Tired legs, bulging veins, ulcers and a burning sensation are just some of the symptoms associated with varicose veins, a condition that affects one in two people and is not solely related to age. Many people believe that it is only an aesthetic issue when, in reality, it is a chronic disease that affects a growing number of people in the region each year, making a direct negative impact on people’s quality of life.
Varicose veins and spider veins, are the same thing but they differ in size. One resembles a large worm-shaped structure, while the other is a green or purple network of veins, like a spider web.
They are the result of weak or damaged valves in the veins. The valves become damaged when they do not open to allow blood to leave the veins, causing the blood to back up and making the veins swell.
Both varicose and spider veins cause aching pains and discomfort that can progressively worsen. If left untreated, they can cause various complications such as venous ulcers (sores) and chronic venous insufficiency, when the veins of the legs are unable to pump the required volume of blood back to the heart.
Pregnant women may also develop varicose veins because pregnancy increases the volume of blood in a woman’s body and the growing fetus compresses the vein along its tract, causing increased pressure on the leg veins. All of these factors can cause irreversible damage to vein walls and while varicose veins might reduce after delivery, causing the person to believe that she is cured, the irreversible damage will remain and reappear in the case of a second pregnancy.
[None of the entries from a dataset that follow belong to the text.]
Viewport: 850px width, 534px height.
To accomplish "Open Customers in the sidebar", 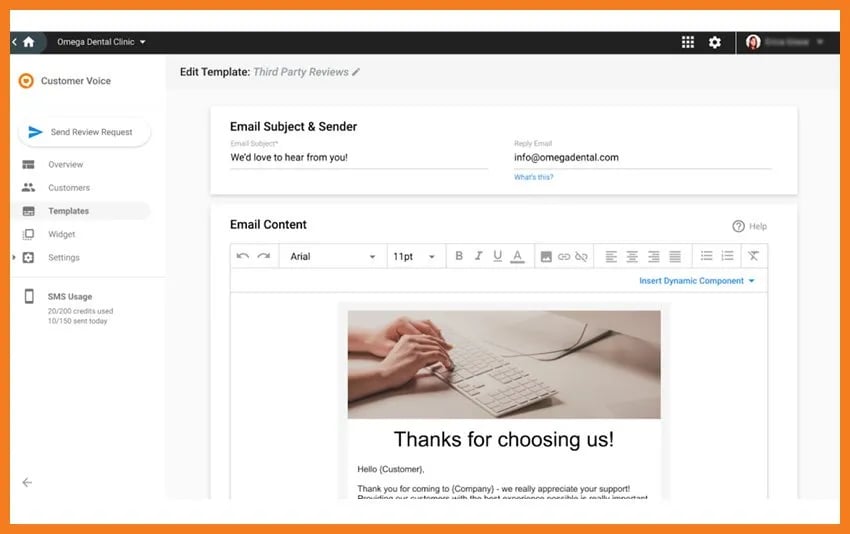I will point(69,188).
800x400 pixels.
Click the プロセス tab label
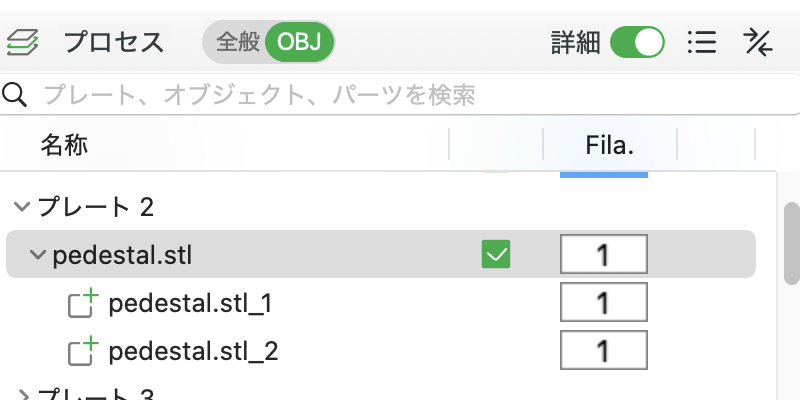coord(114,42)
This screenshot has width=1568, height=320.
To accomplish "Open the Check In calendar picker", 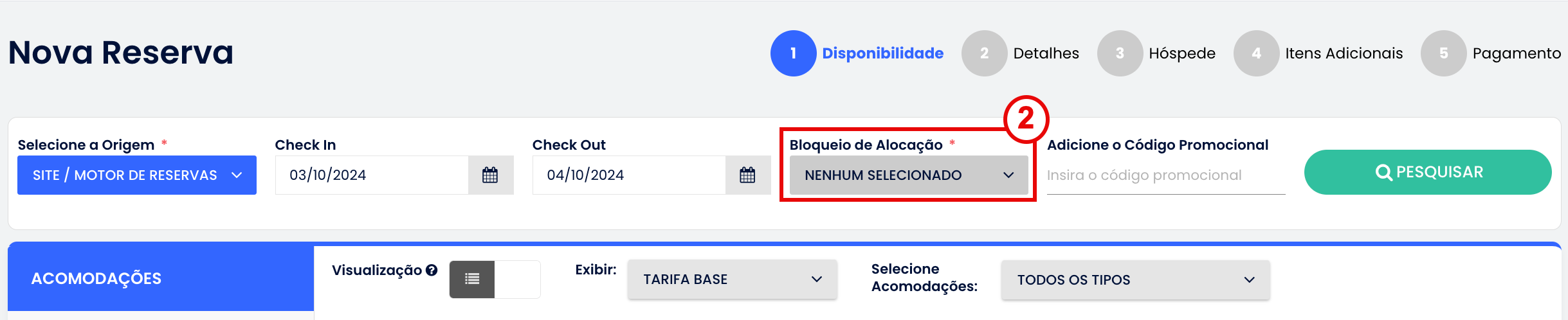I will tap(490, 175).
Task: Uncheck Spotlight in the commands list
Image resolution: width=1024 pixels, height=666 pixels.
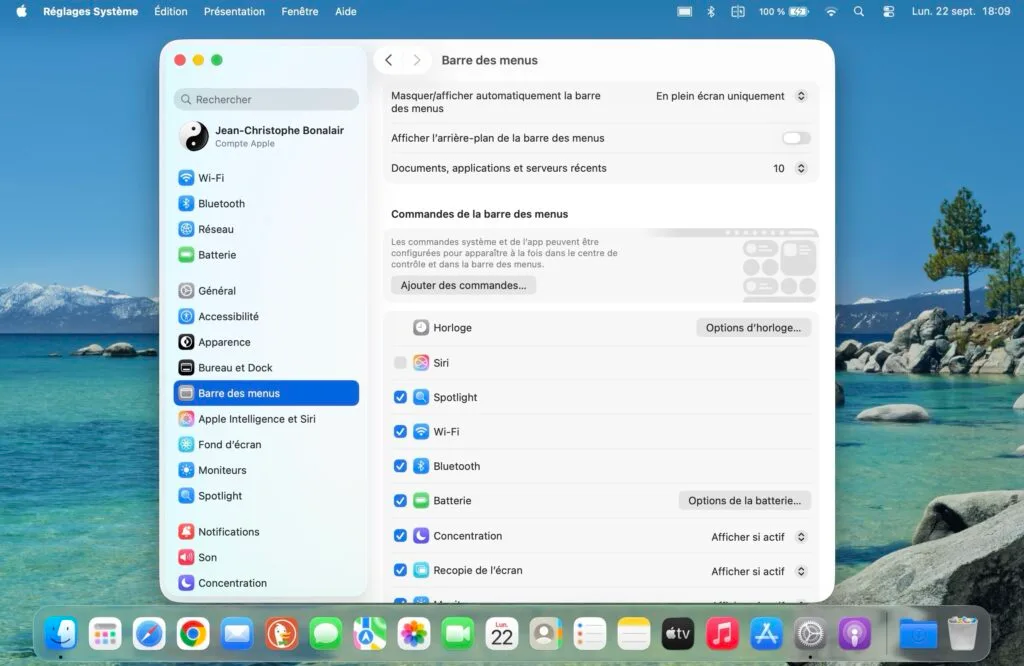Action: tap(401, 396)
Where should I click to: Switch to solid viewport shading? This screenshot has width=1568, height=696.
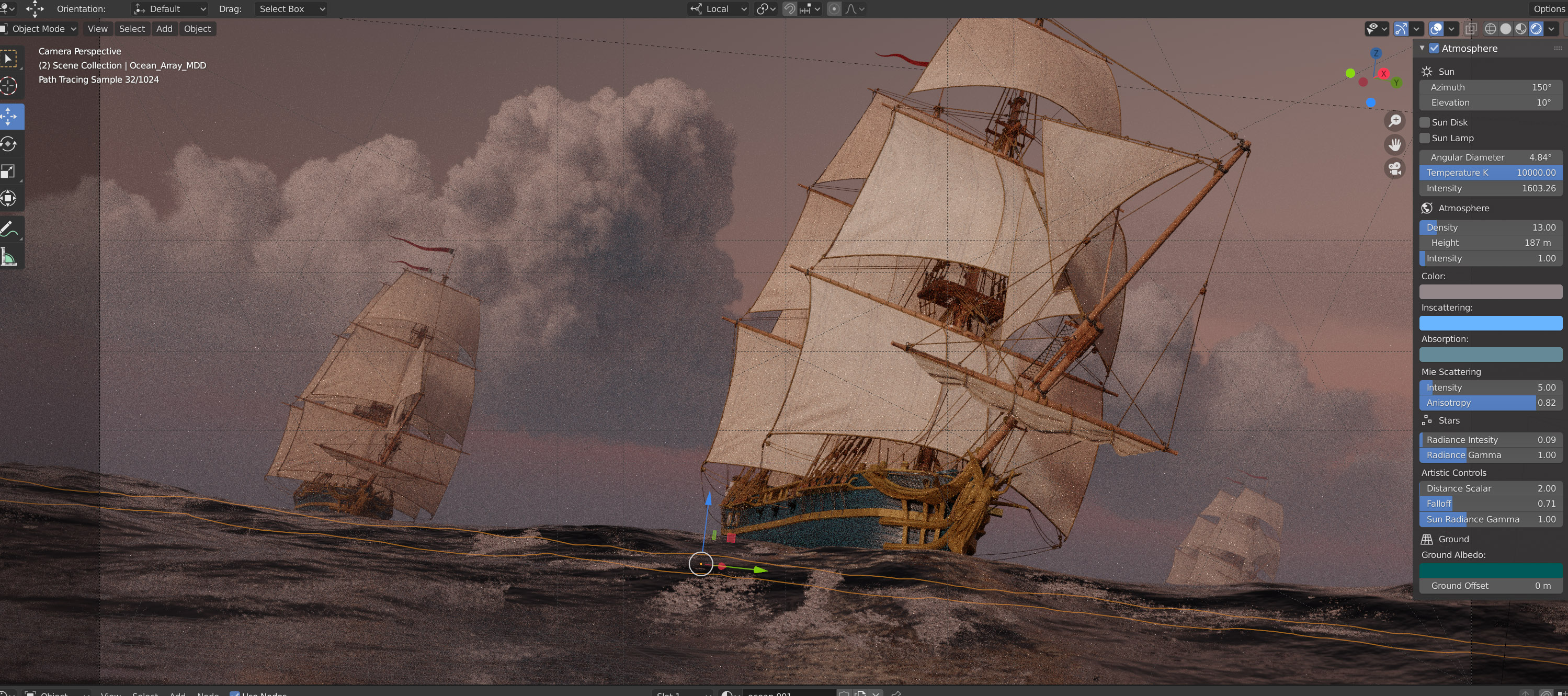(x=1506, y=29)
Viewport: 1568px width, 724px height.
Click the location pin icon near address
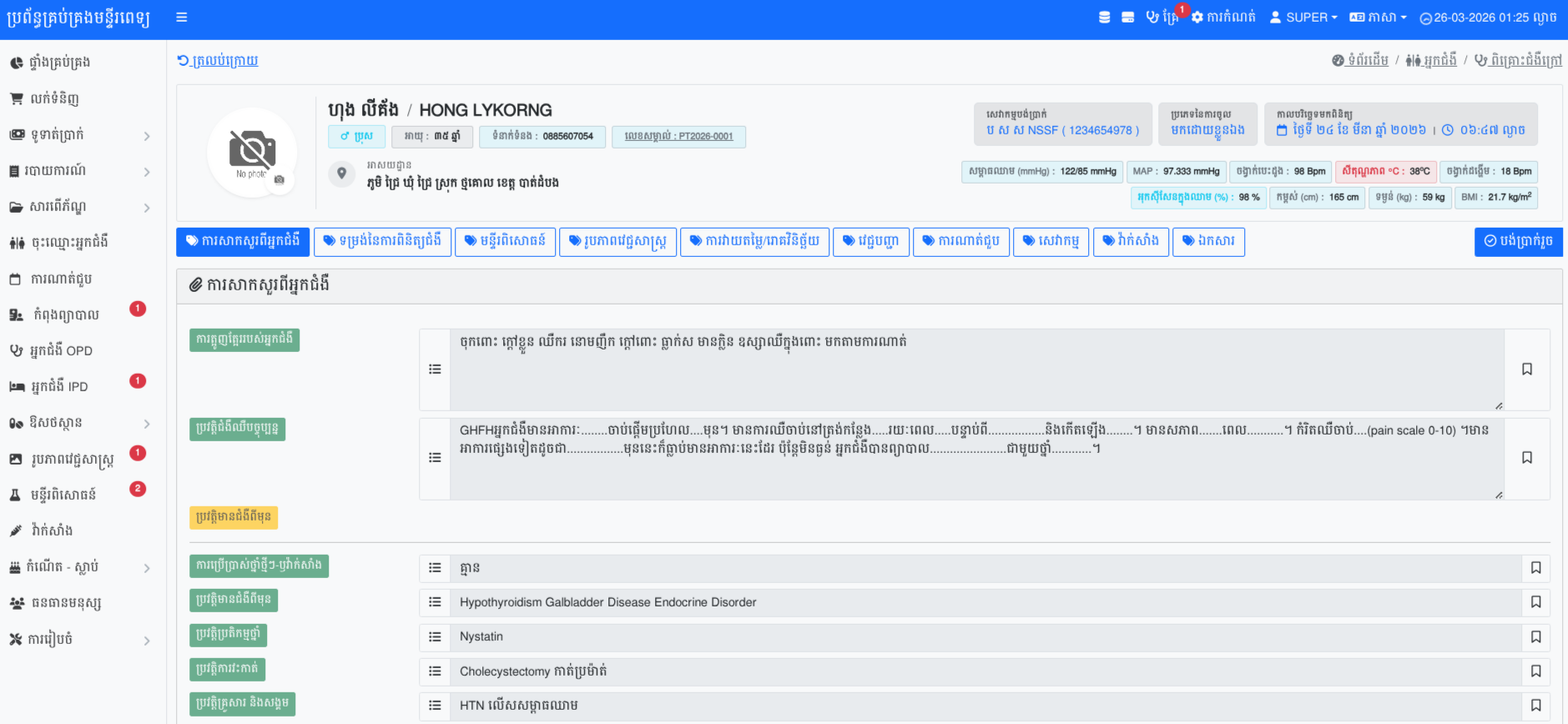[341, 173]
Dr Ashkan, specialist vascular surgeon at Burjeel Hospital for Advanced Surgery, Dubai says: “It is not uncommon to have varicose and spider veins in one leg, but they are quite different. Spider veins for example are small, thin read or purple blood vessels that can be seen under the skin, whereas varicose veins are stretched out veins where blood vessels have pooled.
While the majority of patients treated for varicose veins are women, men also suffer from venous diseases, even if they’re less likely to seek treatment. However, such factors as heredity, pregnancy, profession and obesity can also contribute.”
When a person has the signs and symptoms of varicose veins, they should attend a specialist to have their veins examined in a complete ultrasound study to eliminate the involvement of large veins and treat the problem from its roots, to avoid any further complication from venous insufficiency.
The visual part of the condition is just as important as the medical one, since having varicose veins on the leg can cause people to become self-conscious.
Help is at hand though, as a new technique called ClaCS (Cryo laser and Cryo Sclerotherapy) promises to put an end to dilated veins and is now being offered exclusively at Burjeel Hospital for Advanced Surgery’s vascular surgery department – the first of its kind in the Middle East.
ClaCS is the new ally in the fight against varicose veins and spider veins that combines laser, sclerotherapy and cold air jets into the skin using sophisticated state-of-the-art devices.
Treatment with ClaCS begins by applying a device that projects a picture of the sophisticated network of veins under the skin to determine the feeder veins.
Next comes skin cooling to a temperature of up to -20 °C, which helps to reduce pain at the site of application. Then a specialist uses a laser that emits pulses of light that pass through the superficial layers of the skin to reach the blood vessels, which is followed by injection of medication in the area. This causes the targeted veins to close, harden and disintegrate without damaging skin tissue.
The minimally invasive treatment does not require anesthesia and is relatively quick compared with other treatments.
“The big advantage is that patients don’t require long use of bandages or supporting stockings as other previously known cosmetic treatments do. ClaCS delivers quick and effective results and is relatively painless. But it is by no means a complete solution to varicose veins,” explains Dr Ashkan.
“The overarching aim is to eliminate varicose veins, but the risk of recurrence depends on the patient’s hereditaty factors and way of life. The risk increases if the patient does not take various health precautions, such as exercising regularly, refraining from smoking and monitoring their weight.”